This problem of coordinating a group of peers with possible saboteurs is known as the Byzantine Generals’ Problem. The name comes from a 1980 paper[20] that described a situation in which the generals of the Byzantine Empire’s Army had to agree on whether to launch their attack on the enemy. The generals could communicate by messenger, but any of the generals could be a traitor trying to sabotage the attack. If a treasonous general or group of generals could confuse enough honest generals about the outcome of the decision, the army would be fragmented and meet with defeat. The challenge is to develop a protocol that ensures that the majority’s decision is heard by all generals even when not every general can communicate directly with every other general.

This is just like how all the nodes in the Bitcoin network have to know the majority’s decision about the chronological ordering of transactions, even though not all nodes can communicate directly and some nodes might be malicious attackers.

The Solution

The block chain solves the Byzantine Generals’ Problem by using computational power as a voting system. First, nodes group transactions into blocks that are linked to form the block chain. Nodes broadcast blocks to the entire peer-to-peer network upon creation. Each block contains a hash of the previous block in the chain. Therefore, at the time a block was created, the previous block must have already existed or else the hash would be invalid and the block would be rejected. This provides verifiable proof of the chronological ordering of the blocks in the chain. But if blocks could easily be added by anyone, an attacker could just make an alternate chain that reassigns ownership arbitrarily.

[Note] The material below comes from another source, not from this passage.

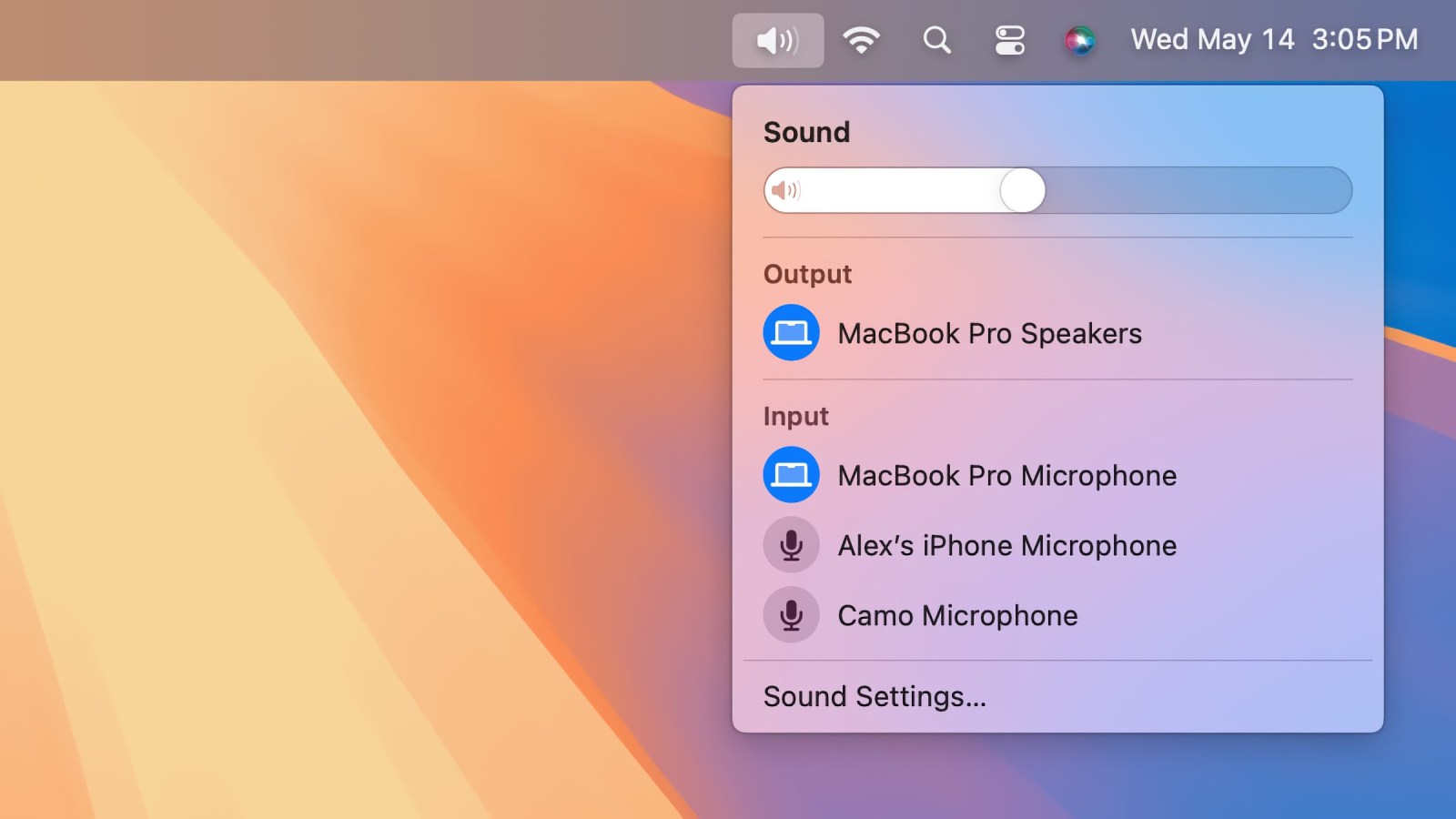Switch input to Alex's iPhone Microphone label
The height and width of the screenshot is (819, 1456).
(1006, 546)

The block chain is not really an easily scalable solution. All nodes have to see every transaction in the world and the block chain is stored in full on every node. In other words, Bitcoin is not a distributed system, it’s just massively replicated. Future versions of the Bitcoin software may make it possible to reduce the storage requirements for the block chain, but collecting all unprocessed transactions on every node is not a requirement that can be easily removed. It works fine currently, but if Bitcoin becomes more mainstream, scalability could be an issue. It may require such an expensive computer to operate a node that individuals wouldn’t be able to do it. At that point, Bitcoin loses some of its major benefits. For example, it would be easier for governments to regulate. Consider a situation in which a small number of companies control the majority of computational power in the Bitcoin network. The government could easily regulate these companies and force them to install software updates that give the government backdoors to manipulate the currency.”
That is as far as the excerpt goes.